Temperature data of those streams are :
Hot stream : in 285 K, out 105.7 K
Cold stream#1 : in 100.6 K, out 282 K
Cold stream#2 : in 100 K, out 282 K

Case#2
I want to add another cold stream into the system of case#1. The additional cold stream will enter at the bottom side but leave at the middle section of the HE (1/2 length of HE). Temperature data : in 100 K, out 120 K


I guessing for case#1, i can just mixed the two coldstream, find the temperature of mixing (it's not a problem since the inlet and outlet temperature are the same) and calculate the LMTD using the conventional method. Do you agree with my thougth???

Where can i find any good resources for this kind of HE (designing, evaluating, etc)???

Any comments will be very appreciated.... B-)

--devax--
borneo,ind

 

[davefitz]

I think that if the cold streams do not have direct contact with each other then it is not wise to try to find a single LMTD. If there is no contact between the 2 cold streams, the the problem should be approached as two separate heat exchangers, ie , an LMTD for cold stream 1 +hot stream and another LMTD for cold stream 2 + hot stream.

I would prefer to treat the problem using the e-NTU method.

 

[sshep]

My experience is dealing with this type equipment for rating, simulation, or specification; not rigorous design. My references are technical papers published by HTFS in the mid 80's, but my method is a shortcut. Since you are soliciting some general advice on an interesting topic I can give what I know.

A simplifying assumption which is usually good for rating (but maybe not rigorous enough for design) is to assume the exit temperature for all hot streams is the same, and all cold streams is the same (as per your data at 282K). With these assumptions an energy balance can be easily done.
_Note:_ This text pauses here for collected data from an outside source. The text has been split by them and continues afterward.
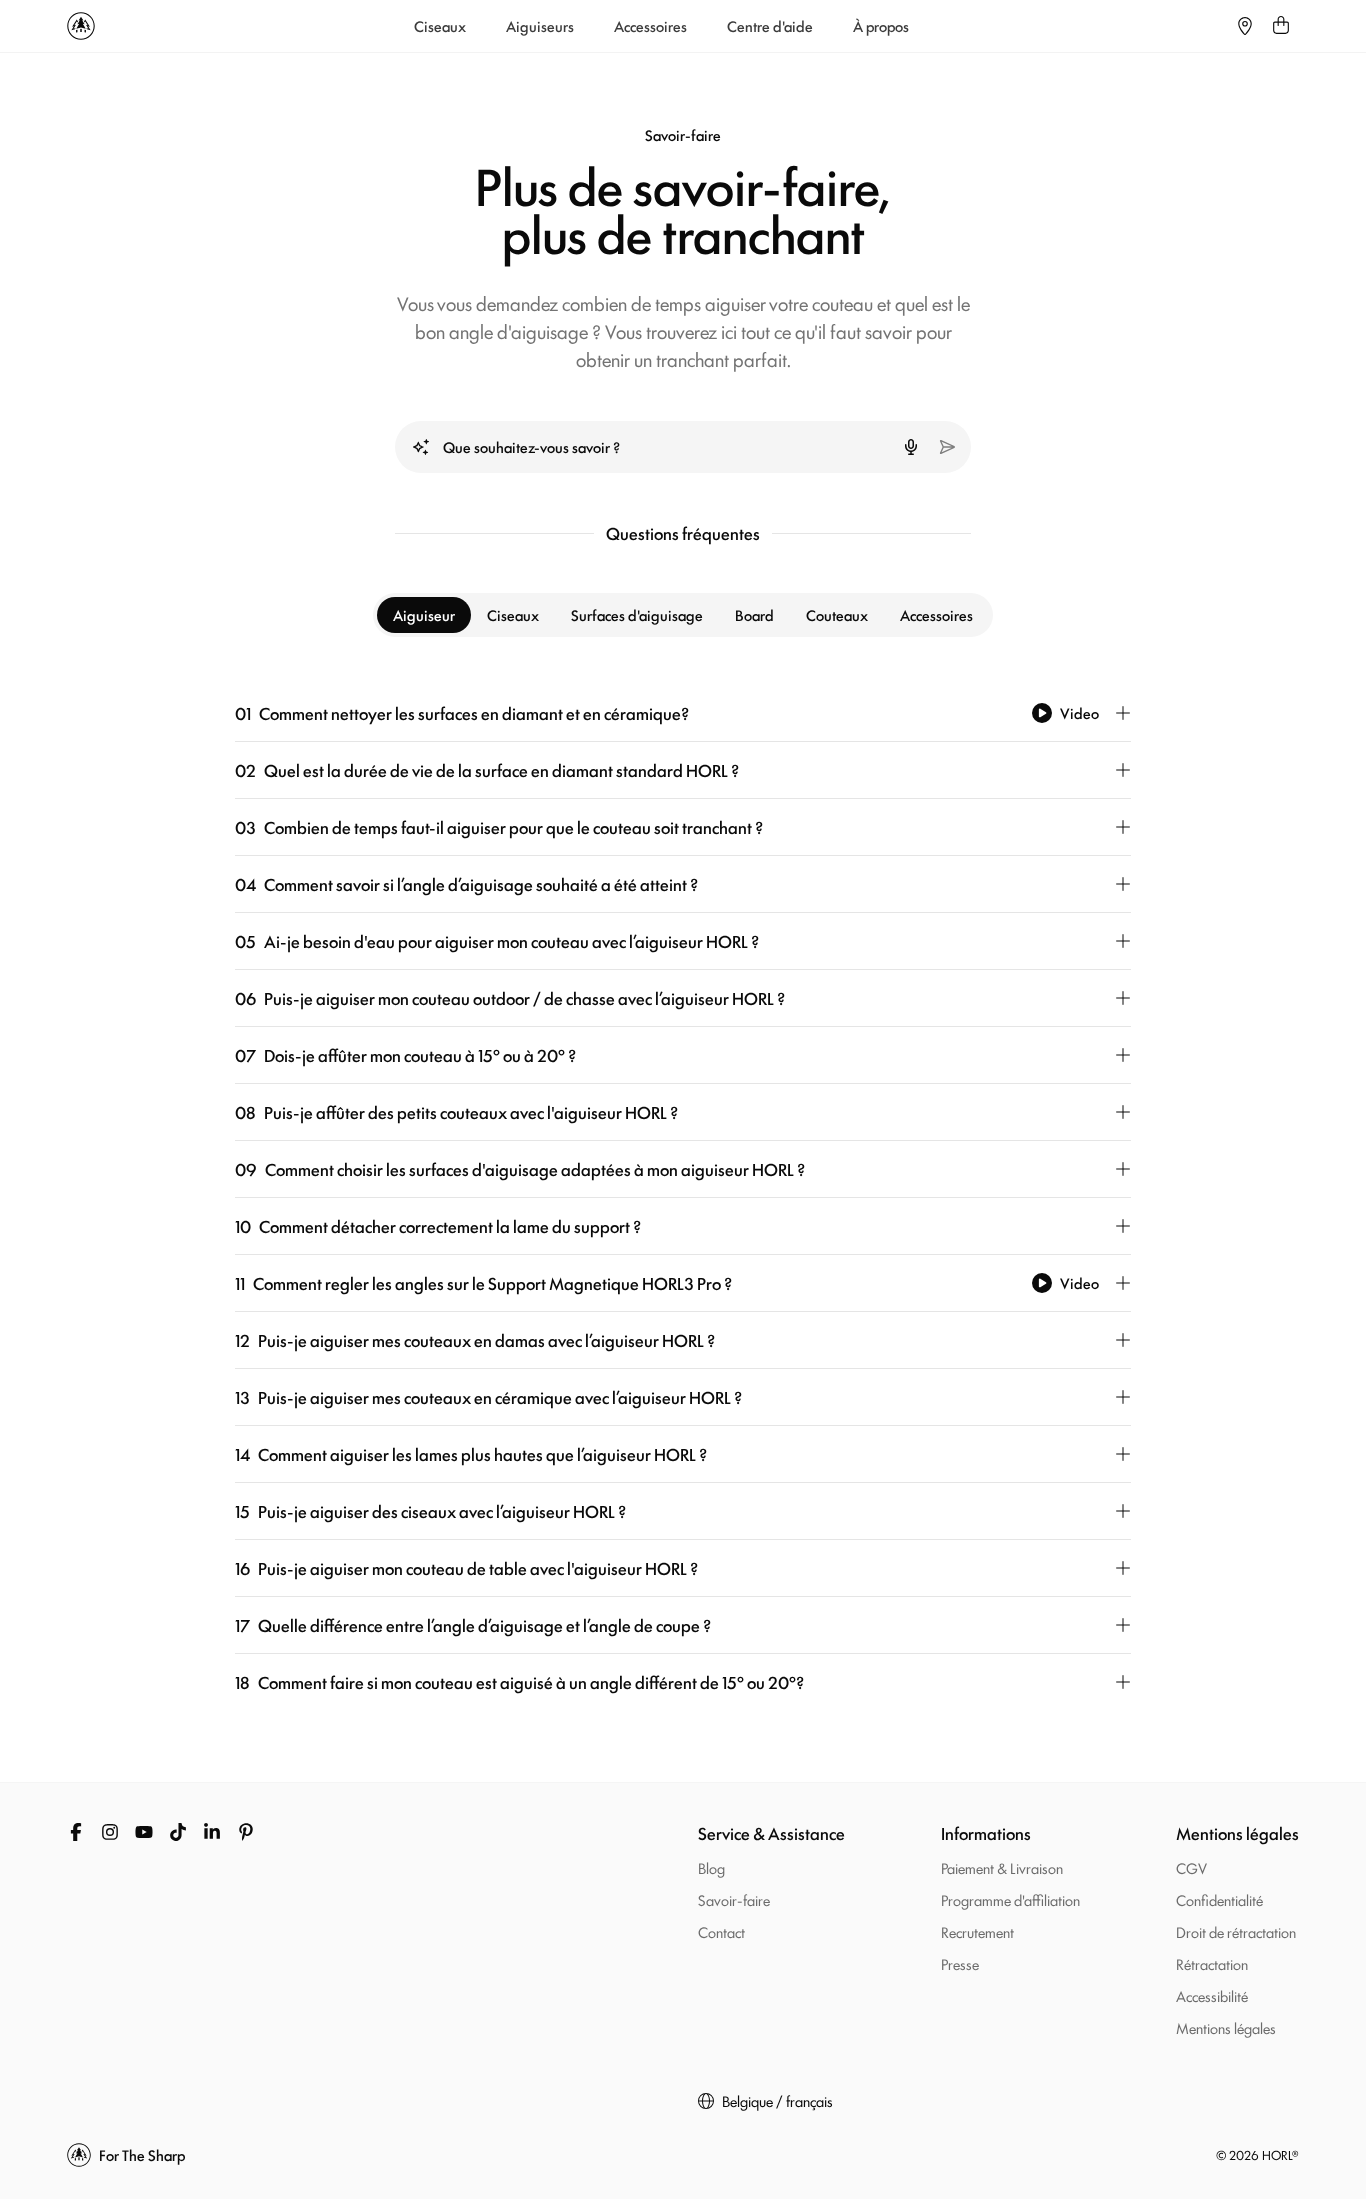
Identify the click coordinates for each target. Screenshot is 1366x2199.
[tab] (424, 615)
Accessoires (650, 26)
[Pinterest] (246, 1832)
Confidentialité (1219, 1899)
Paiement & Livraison (1002, 1867)
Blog (711, 1867)
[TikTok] (178, 1832)
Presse (960, 1963)
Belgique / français (777, 2101)
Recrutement (977, 1931)
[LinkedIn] (212, 1832)
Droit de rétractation (1236, 1931)
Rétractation (1212, 1963)
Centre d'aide (770, 26)
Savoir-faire (734, 1899)
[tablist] (683, 615)
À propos (881, 26)
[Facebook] (76, 1832)
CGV (1191, 1867)
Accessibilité (1212, 1995)
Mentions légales (1226, 2027)
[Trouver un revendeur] (1245, 26)
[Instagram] (110, 1832)
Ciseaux (440, 26)
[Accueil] (81, 26)
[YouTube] (144, 1832)
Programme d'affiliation (1010, 1899)
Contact (721, 1931)
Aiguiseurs (540, 26)
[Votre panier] (1281, 26)
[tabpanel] (683, 1197)
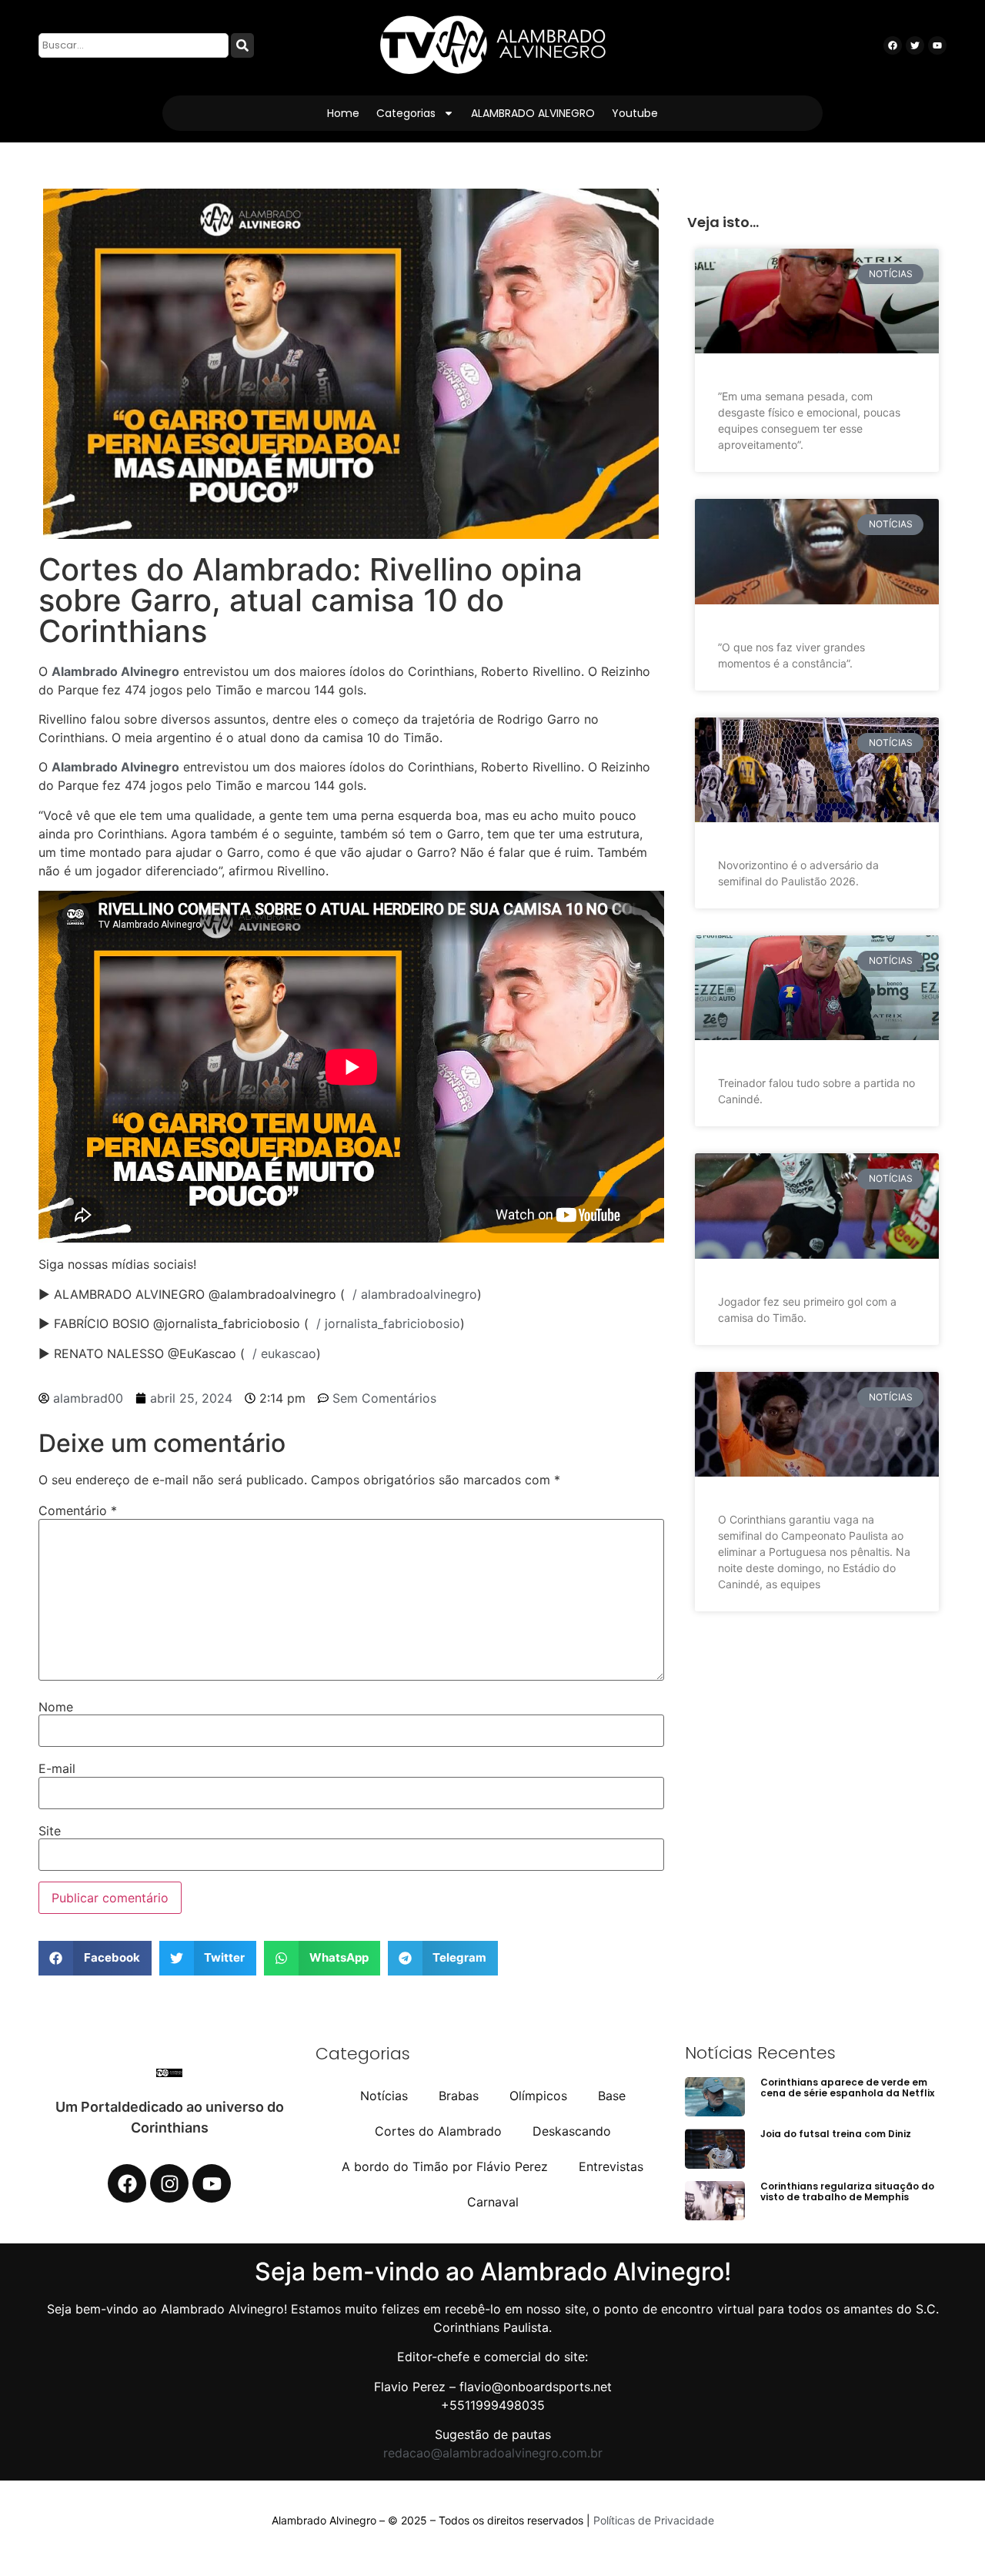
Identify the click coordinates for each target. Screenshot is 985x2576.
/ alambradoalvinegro (411, 1294)
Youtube (635, 113)
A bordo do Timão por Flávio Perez (445, 2166)
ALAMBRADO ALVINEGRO (533, 113)
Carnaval (493, 2202)
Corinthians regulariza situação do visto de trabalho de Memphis (847, 2191)
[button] (95, 1958)
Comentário (77, 1510)
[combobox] (133, 45)
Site (49, 1831)
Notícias (384, 2095)
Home (343, 113)
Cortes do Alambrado (438, 2131)
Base (612, 2095)
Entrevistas (611, 2166)
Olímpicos (538, 2095)
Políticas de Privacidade (653, 2520)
In your case set the cold streams out at 3K cold outlet approach (282K), you now have enough info to calculate the exit temp of the hot stream which you already give as 105.7K. If you had multiple hot streams you could find (by itteration if neccessary) the one common outlet temp that satisies the energy balance.

Once you know the energy balance (rating) or as a general way to do the energy balance (simulation), plot the hot and cold grand composite curves for use in an LMTD calculation. Even if rating, this plot must be done to insure that the exchanger is thermodynamically feasible (i.e. no pinch within the exchanger). If there is a pinch, then pull the curves apart until you get a min temp difference at the pinch and recalculate the outlet temps (this can be done as a graphical "simulation" if you calculate your composite curves out far enough. The LMTD can be calculated from an interval analysis based on your curves if they are not straight lines. If you are attempting a "simulation" based on existing area and some assumed U's, itterate on various approaches (by sliding the curves) until the heat transfer balance is satisfied.

In your case of an intermediate outlet cold stream you can treat the system as two zones using the hot and cold composite curves, since the cold curve will have an inflection at 120K. In this case the first zone (working from the cold inlet) will have all 3 cold streams exiting at 120K. In the next zone you have 2 cold streams entering at 120K. Use the methods above to find the hot stream intermediate temperature, at what temp the cold streams will exit at the hot end, and other related calculations.

In practice, some control is probably required to keep the intermediate stream temp at 120K in case 2. As always for these type cases, be aware of what kind of upsets to hot and cold flows can happen and insure safeguards exist for any carbon steel piping that might be downstream of the coldside out.